Saturday, December 11, 2010

I want the peace!!!.. Love, Hate.

Ok so. Muse then normal down bottom.
Thursday night train to Sydney, got next to no sleep, came to the conclusion - after seeing and hearing fireworks every time I looked out the window during the trip - that I have officially achieved the task of going crazy.
Friday, got to Sydney I think 7ish, roaming streets looking for a plce that was open for food etc and then we just roamed the streets (with heavy bags on backs the whole day >_<) most of the day. We ended up in Allen's music store for a good 2 hours, left about 12/12:30 for lunch and then we checked into the Formula 1 hotel and crashed for a few hours, out like a light I was.
Then.... we found Wulfi, got dinner, and headed to MUSE!!!!!!!!!!!!!!!!!
Biffy Clyro supported and we freaking amazing as well, the mosh was gay but and wouldn't get into it for them. But towers for muse! and we were only about 50m away on the side, and they spazzed again! Matt sliding over stage on his knees and Dom making faces at the camera when he could see it on him, Chris with his most intensely amazing headbanging getting all into his Bass.
Matt had his mirror guitar at one point, all lights out with one spotlight hitting his guitar and he directed it over the crowd and made a mexican wave of it, was awesome, and just wow it was fucking wicked as shit and the solos and just going on and on and on after a song ended and having flase endings and Dom and Chris not even knowing when it was going to end and Dom collapsing on his drum kit after the massive intense one.
Just far out my golly goshikers was fucking heaven!
Unfortunately though, none of us remembered our cameras so no photos :( none good anyway. Chris in black and red pinstripe suit, Dom in a wetsuit (lol) and Matt in a silver suit :D just was amazing, and I could go on and on and even on-er than I already have but god it's so hard to stop!!!

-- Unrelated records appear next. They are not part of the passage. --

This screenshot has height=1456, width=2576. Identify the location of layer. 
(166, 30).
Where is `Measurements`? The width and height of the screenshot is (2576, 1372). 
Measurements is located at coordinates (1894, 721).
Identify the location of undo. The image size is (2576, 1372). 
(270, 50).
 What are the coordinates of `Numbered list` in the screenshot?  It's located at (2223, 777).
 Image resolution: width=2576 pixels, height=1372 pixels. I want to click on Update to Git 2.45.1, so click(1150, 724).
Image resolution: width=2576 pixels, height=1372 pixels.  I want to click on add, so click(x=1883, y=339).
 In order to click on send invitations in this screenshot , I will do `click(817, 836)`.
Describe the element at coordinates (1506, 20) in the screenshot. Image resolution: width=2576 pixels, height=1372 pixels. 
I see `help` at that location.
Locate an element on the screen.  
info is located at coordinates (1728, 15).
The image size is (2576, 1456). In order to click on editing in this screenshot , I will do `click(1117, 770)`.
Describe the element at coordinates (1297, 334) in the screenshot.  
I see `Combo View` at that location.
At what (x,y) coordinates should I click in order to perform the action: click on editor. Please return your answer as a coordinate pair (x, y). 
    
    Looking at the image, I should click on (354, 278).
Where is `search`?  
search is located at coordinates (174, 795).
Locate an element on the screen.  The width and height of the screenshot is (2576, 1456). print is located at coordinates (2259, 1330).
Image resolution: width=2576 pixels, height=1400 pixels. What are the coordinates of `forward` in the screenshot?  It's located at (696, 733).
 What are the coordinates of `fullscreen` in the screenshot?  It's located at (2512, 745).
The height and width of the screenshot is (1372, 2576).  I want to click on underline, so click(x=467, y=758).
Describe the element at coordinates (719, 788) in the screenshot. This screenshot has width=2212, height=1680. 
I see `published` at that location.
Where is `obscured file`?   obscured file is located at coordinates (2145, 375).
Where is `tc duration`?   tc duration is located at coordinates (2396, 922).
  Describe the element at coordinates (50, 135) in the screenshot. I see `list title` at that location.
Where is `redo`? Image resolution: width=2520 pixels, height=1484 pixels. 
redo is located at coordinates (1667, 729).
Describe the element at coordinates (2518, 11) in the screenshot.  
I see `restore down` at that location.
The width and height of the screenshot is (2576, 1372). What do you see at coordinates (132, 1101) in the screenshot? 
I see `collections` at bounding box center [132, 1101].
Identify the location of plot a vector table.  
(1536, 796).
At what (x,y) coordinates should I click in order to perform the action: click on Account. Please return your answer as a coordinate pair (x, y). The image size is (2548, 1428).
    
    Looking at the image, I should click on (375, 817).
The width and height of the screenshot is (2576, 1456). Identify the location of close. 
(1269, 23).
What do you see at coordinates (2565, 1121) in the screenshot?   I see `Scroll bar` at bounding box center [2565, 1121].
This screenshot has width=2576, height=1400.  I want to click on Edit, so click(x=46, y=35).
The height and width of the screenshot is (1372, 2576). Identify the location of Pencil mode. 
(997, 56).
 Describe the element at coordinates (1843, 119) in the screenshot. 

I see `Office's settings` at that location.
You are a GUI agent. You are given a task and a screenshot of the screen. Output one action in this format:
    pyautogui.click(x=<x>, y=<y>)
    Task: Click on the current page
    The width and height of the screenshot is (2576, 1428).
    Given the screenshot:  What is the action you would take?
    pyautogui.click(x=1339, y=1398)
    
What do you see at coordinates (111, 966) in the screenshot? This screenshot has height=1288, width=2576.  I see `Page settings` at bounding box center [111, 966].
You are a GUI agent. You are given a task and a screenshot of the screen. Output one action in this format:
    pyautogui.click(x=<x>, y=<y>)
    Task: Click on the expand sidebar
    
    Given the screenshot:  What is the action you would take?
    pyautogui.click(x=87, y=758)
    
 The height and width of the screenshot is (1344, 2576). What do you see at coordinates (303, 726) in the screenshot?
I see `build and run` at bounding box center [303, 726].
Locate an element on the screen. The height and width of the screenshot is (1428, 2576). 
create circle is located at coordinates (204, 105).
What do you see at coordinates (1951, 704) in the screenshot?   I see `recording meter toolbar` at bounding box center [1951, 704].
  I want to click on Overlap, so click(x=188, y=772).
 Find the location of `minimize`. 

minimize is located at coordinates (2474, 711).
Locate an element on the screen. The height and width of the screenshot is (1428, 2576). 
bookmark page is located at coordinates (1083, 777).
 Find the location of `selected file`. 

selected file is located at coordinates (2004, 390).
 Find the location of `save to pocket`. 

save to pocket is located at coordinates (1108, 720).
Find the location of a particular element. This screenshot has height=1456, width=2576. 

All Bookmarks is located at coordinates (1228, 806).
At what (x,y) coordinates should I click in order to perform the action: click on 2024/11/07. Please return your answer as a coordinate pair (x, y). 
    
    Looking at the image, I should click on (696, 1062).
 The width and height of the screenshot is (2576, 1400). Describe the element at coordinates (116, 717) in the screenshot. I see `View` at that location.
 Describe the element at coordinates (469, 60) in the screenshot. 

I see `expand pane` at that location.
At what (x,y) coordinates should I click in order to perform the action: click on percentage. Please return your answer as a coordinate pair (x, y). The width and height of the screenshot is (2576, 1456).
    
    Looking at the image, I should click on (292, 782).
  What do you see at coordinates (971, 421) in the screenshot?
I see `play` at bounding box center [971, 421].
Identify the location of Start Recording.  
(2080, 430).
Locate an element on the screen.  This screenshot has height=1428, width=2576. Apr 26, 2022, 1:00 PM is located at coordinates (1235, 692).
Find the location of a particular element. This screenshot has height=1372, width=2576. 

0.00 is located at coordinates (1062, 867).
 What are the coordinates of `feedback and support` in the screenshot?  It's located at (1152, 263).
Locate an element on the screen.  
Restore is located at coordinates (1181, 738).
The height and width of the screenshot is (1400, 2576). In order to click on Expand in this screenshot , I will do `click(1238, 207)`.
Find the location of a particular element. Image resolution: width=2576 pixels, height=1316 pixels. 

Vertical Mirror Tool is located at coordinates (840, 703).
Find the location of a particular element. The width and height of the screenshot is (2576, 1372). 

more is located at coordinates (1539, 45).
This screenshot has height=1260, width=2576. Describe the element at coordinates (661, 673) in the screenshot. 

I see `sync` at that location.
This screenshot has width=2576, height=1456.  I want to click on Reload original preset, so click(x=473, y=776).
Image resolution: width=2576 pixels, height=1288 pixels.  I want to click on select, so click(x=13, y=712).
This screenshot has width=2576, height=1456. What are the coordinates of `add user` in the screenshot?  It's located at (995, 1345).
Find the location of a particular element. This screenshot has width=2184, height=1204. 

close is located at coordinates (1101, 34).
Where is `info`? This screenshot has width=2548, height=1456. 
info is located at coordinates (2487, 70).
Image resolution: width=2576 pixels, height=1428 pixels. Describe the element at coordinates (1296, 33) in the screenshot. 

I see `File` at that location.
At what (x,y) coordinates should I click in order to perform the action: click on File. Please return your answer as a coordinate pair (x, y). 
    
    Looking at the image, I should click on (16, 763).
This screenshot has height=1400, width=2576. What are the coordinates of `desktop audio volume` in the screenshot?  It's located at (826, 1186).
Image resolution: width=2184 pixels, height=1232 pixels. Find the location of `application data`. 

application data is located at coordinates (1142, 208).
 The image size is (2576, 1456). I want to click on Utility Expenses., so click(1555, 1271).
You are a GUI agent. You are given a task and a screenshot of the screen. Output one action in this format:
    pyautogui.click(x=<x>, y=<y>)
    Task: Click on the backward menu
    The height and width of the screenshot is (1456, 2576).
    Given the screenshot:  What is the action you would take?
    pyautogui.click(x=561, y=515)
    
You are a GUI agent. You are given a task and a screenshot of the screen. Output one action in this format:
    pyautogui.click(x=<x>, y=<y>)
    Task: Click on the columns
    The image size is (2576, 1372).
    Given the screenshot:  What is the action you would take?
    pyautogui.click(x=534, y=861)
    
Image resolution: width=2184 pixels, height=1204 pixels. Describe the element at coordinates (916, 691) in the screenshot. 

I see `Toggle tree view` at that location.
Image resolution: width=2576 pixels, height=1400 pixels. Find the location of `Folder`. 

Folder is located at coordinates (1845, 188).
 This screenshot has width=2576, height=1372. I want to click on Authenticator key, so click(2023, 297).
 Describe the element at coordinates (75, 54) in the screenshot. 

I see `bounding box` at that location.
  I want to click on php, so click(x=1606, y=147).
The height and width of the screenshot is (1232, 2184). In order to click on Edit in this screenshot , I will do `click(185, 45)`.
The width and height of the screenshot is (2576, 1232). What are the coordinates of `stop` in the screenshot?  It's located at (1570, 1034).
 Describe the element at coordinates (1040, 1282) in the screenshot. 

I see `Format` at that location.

AND THEN!!!!!!!!!!! today, roaming, went back into Allen's, speaking to fella about the concert and he says DOM WAS IN ALLEN'S A MERE 2 HOURS AFTER WE LEFT YESTERDAY!!!! 2 HOURS! I WALKED THE GROUND HE WALKED! BREATHED THE AIR HE BREATHED!!! HAHAHAHAHA not >_< 2 hours :( could have stayed 2 hours and I could have met him, and raped him, and got him to sign my jeans, and photos, and erugh >_< they were even possibly going back in there today, but we couldn't hang around D: it was so gutwrenching to leave :(
One day. One day I will have my justice served. And now, bask in the epicness of MUSE :D
ok so Dom, on his tower, in I think the same wetsuit/lycra suit he had on for ours, and the smoke hmmm I can't remember what that was during, OH again, more, THEY PLAYED BLISS AND BUTTERFLIES AND HURRICANES!!!!!!!!!!!!!!!! yeah :D

The towers, we were like right where this text is and up a bit
wetsuit again :D

 Back in the day, our age, 17ishness :D hahahaa so cute lol

Matt's sliding!! we scored a lot of this :D

I'm thinking I should quite before I just put up ALL of my pictures lol... :D was fucking awesome!!



Love. Hate.
The passion is so similiar,
the seem to fluctuate.

Live. Kill.
So contradictory are they,
I go in for the thrill.

Pain. Loss.
Both so frequent in this world,
you must be your own boss.

Friend. Foe.
So difficult to establish,
do you ever truely know?

Betrayal. Trust.
They make and break each other,
so fueled by insufficient lust.

Moral. Cliche.
Society decides on these,
we never have a say.

They say that opposites attract,
but do they ever stay intact?

Katrina found this on deviantart and it reminded her of me, I love it, to absolute bits, because it is me.
And it always will be. It's good to have an image to depict that from.
So, you. Yes you. You know who you are and your name is now you. Because I really cannot be fucked anymore. I don't understand how the reasoning that I have in my head that I can understand from what has happened can actually be that bad. I understand past transgressions may have made the situation maybe deja-vu-ish for you. But why could we not talk about it? I was going to give you the chance you have been striving for all these years. I had pretty much decided those past 2 days before you did it and it's pretty much gone now because I don't get it. At all. And I miss it, I do, I miss our talks and our relationship. You plague my thoughts a lot of the time. Get my poetry mojo spinning at least. But even during muse you popped in there with lyrics and such. But really, just make me understand. Please.